** TASK DETAILS **
Edit the excerpt on gaps in SDM research from "In terms of" up to and including "Shay & Lafata, 2015).", replacing "evaluations" with "assessments".

In terms of major conceptual gaps, these remain around discussions of larger scale system and organisational factors (e.g. beyond the individual clinician-patient relationship) as well as some gaps on involvement of SDM with other healthcare professionals (Gravel, et al., 2006) and on the longer term societal impacts of SDM (Elwyn, et al., 2013). Much of the evidence calls for research into evaluations of SDM processes to enable better measurement of instances of SDM (Legare & Thompson-Leduc, 2014; Shay & Lafata, 2015).

However as Leppin et al (2014, p. 3375) highlight, 'for participants to assess a decision-making process, they must first be able to recognise when they have participated in one'. Furthermore, there has been little research published to assist clinicians and other healthcare professionals in their new roles as 'curators' of evidence and knowledge (Gulbrandsen, et al., 2016), as well as little research on the role of the surrounding environment in promoting or hindering a process of SDM (Joseph-Williams, et al., 2014). Specifically the environment has been identified as a potential barrier for older people (i.e. environments that emphasise the power dynamics i.e. unfamiliar setting, poor access, lack of privacy etc.), but little research has been conducted concerning this issue for other groups (i.e. young adults, those with particular characteristics or circumstances) (Park & Song, 2005). In addition, research is required on effective ways to deal with perceived barriers to SDM such as lack of time (Legare & Thompson-Leduc, 2014; Joseph-Williams, et al., 2014) and clinicians belief that they are already carrying out SDM (Legare & Thompson-Leduc, 2014; Moumjid, et al., 2007; Couet, et al., 2013).

** Stored data **

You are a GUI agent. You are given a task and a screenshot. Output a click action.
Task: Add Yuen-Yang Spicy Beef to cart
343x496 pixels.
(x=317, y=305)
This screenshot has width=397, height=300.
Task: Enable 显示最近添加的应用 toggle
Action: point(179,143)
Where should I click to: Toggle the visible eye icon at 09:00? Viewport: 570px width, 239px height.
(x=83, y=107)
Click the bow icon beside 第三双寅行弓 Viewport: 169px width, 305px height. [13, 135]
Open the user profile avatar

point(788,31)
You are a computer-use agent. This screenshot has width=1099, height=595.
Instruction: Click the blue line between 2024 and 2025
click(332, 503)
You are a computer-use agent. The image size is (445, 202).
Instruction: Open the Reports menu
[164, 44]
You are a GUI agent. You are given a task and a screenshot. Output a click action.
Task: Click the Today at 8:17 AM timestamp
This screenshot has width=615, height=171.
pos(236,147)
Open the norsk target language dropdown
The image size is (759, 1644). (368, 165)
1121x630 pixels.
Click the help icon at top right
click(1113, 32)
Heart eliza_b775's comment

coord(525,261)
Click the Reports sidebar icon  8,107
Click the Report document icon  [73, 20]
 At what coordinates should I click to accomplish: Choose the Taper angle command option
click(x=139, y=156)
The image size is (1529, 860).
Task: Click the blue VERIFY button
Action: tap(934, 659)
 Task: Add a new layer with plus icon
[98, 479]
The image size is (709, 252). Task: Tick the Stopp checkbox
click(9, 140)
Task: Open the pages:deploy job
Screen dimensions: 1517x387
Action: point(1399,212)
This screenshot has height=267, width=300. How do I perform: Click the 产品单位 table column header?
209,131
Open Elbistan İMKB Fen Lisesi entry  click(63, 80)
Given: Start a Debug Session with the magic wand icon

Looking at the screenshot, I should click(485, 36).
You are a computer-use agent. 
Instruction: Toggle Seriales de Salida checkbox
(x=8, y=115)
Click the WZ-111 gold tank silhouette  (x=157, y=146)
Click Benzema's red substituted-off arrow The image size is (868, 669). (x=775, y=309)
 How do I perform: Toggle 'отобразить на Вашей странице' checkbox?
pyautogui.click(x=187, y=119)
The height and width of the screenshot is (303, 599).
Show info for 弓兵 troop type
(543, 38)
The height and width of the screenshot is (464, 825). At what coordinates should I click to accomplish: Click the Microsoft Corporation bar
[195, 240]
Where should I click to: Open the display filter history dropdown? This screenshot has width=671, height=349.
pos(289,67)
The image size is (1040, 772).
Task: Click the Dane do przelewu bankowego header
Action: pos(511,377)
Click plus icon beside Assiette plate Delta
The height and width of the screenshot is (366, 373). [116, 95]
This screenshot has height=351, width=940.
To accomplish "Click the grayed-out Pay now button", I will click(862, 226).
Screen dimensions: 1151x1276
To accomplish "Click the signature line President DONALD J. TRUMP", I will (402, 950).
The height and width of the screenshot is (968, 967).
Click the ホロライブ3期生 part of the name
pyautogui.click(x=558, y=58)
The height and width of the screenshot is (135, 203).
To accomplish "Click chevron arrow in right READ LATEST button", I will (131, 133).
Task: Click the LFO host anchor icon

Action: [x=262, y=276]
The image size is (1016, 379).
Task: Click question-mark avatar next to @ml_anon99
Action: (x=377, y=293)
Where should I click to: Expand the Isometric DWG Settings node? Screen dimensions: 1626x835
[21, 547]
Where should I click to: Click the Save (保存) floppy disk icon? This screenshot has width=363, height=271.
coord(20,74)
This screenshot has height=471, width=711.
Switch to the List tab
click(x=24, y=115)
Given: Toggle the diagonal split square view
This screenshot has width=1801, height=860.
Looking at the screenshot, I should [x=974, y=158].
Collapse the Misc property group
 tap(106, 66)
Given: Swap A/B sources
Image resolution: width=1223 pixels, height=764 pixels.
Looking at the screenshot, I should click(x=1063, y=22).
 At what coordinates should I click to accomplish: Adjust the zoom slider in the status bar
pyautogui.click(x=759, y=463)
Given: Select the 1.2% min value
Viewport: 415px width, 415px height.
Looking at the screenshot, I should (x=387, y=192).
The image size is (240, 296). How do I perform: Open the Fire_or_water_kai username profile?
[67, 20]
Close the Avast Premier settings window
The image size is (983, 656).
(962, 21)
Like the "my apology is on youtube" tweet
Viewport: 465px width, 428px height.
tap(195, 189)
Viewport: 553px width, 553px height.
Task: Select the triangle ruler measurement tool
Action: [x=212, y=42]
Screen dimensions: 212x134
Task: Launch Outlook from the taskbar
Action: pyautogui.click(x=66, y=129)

** SOLUTION FOR THIS TASK **
In terms of major conceptual gaps, these remain around discussions of larger scale system and organisational factors (e.g. beyond the individual clinician-patient relationship) as well as some gaps on involvement of SDM with other healthcare professionals (Gravel, et al., 2006) and on the longer term societal impacts of SDM (Elwyn, et al., 2013). Much of the evidence calls for research into assessments of SDM processes to enable better measurement of instances of SDM (Legare & Thompson-Leduc, 2014; Shay & Lafata, 2015).